**Work task:**
Take every line from the entries below that includes the word "slider" and copy it.

**Data for this exercise:**
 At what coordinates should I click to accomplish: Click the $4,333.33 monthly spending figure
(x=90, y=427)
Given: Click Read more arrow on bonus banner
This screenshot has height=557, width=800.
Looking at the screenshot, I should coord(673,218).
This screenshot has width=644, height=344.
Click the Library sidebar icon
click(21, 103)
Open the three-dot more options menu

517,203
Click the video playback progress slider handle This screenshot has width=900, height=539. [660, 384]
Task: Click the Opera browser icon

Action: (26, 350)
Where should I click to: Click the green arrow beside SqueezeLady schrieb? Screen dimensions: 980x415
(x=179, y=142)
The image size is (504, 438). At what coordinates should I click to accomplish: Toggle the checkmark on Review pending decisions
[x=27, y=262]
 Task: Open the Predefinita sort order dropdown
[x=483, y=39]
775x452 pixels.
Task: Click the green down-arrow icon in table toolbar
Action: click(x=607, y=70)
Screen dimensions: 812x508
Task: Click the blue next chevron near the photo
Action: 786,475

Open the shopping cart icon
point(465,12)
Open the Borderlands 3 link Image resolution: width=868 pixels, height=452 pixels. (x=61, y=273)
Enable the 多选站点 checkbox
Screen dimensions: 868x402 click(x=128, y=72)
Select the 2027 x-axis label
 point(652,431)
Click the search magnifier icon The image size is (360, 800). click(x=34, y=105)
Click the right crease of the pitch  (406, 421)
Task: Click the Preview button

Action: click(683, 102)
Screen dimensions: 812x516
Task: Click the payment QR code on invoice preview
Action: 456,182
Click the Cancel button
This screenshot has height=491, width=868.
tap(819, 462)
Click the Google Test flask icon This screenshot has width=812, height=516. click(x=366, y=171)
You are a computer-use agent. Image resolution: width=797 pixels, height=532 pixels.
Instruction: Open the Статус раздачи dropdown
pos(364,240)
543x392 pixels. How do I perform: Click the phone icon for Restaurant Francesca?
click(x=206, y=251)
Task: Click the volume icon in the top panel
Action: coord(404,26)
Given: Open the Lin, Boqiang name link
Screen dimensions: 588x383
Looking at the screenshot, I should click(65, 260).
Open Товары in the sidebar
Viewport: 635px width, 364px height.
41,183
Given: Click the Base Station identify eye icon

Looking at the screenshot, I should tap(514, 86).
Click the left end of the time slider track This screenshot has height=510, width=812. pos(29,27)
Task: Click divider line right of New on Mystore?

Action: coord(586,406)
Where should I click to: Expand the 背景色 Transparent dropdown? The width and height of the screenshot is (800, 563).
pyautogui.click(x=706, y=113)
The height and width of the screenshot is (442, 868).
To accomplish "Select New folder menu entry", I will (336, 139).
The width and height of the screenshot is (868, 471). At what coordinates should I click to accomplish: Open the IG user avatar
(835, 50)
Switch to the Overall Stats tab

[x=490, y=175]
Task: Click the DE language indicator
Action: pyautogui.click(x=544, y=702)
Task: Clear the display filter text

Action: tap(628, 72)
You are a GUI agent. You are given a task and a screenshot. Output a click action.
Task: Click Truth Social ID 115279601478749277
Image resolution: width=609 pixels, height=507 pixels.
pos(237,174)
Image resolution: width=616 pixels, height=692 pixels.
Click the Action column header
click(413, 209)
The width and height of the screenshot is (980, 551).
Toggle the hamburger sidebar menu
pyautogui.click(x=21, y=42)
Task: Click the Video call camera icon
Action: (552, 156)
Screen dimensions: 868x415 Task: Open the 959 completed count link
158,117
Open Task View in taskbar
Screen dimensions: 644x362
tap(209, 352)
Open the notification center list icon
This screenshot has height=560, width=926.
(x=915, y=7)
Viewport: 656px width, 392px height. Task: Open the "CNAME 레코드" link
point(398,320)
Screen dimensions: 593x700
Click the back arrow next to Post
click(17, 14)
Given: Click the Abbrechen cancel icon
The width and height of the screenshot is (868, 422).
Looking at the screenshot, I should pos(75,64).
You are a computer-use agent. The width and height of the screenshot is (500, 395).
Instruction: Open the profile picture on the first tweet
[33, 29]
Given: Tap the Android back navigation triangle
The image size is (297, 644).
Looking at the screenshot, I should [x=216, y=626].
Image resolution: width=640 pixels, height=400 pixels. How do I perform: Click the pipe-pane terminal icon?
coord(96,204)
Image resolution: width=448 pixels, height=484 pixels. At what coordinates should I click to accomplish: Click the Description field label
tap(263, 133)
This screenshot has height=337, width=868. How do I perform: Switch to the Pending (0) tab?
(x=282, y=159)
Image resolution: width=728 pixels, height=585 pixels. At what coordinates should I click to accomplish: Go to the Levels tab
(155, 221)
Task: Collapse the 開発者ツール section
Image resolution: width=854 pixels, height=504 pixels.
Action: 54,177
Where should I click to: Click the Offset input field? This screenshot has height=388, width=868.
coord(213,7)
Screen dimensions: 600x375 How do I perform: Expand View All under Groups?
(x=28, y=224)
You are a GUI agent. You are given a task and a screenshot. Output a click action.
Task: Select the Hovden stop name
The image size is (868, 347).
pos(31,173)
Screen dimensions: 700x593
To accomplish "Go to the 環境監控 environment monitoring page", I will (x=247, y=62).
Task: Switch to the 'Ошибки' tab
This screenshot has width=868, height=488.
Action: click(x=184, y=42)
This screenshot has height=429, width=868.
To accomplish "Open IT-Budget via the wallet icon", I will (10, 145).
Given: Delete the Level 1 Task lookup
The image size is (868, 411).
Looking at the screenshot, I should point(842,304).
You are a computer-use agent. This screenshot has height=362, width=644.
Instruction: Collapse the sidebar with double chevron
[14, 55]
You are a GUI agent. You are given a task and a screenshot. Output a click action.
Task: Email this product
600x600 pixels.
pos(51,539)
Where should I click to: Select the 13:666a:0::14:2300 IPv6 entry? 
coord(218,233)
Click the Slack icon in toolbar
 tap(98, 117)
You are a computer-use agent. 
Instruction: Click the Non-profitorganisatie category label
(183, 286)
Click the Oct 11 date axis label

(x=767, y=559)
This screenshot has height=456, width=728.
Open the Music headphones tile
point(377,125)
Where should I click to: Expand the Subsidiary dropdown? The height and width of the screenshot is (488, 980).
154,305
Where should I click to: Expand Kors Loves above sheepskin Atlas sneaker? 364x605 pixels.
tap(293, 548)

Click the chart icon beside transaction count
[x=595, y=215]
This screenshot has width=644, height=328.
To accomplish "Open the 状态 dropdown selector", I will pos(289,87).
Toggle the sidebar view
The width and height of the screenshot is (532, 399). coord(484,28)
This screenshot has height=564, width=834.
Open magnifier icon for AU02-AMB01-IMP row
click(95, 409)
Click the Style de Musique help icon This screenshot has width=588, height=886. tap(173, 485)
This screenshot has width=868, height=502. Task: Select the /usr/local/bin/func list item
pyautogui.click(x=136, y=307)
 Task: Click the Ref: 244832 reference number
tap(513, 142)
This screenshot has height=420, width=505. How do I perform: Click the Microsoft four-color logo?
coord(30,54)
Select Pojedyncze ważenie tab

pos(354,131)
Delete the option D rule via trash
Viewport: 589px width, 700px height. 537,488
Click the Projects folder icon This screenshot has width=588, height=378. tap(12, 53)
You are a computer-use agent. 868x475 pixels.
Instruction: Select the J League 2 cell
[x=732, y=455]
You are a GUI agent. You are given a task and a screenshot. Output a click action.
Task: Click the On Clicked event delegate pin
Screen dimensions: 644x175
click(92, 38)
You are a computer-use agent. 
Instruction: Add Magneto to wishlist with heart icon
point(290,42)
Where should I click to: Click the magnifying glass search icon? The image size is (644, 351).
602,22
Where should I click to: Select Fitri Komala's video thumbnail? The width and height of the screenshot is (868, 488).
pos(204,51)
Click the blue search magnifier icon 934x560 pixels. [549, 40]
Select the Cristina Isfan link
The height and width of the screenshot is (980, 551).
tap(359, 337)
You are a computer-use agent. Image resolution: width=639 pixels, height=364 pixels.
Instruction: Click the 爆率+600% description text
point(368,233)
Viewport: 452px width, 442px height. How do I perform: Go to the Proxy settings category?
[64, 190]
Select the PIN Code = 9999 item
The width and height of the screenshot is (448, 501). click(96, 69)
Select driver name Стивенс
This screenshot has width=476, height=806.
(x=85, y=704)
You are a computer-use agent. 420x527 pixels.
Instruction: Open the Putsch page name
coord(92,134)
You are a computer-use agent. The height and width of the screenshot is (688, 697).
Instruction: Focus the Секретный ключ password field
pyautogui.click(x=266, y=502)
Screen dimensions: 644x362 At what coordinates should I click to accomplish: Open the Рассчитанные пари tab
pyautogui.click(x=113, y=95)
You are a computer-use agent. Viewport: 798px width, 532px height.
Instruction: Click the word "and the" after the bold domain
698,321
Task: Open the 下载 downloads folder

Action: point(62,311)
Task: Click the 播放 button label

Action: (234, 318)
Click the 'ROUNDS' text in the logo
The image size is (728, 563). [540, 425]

**Solved exercise:**
Click the video playback progress slider handle This screenshot has width=900, height=539. [660, 384]
Click the left end of the time slider track This screenshot has height=510, width=812. pos(29,27)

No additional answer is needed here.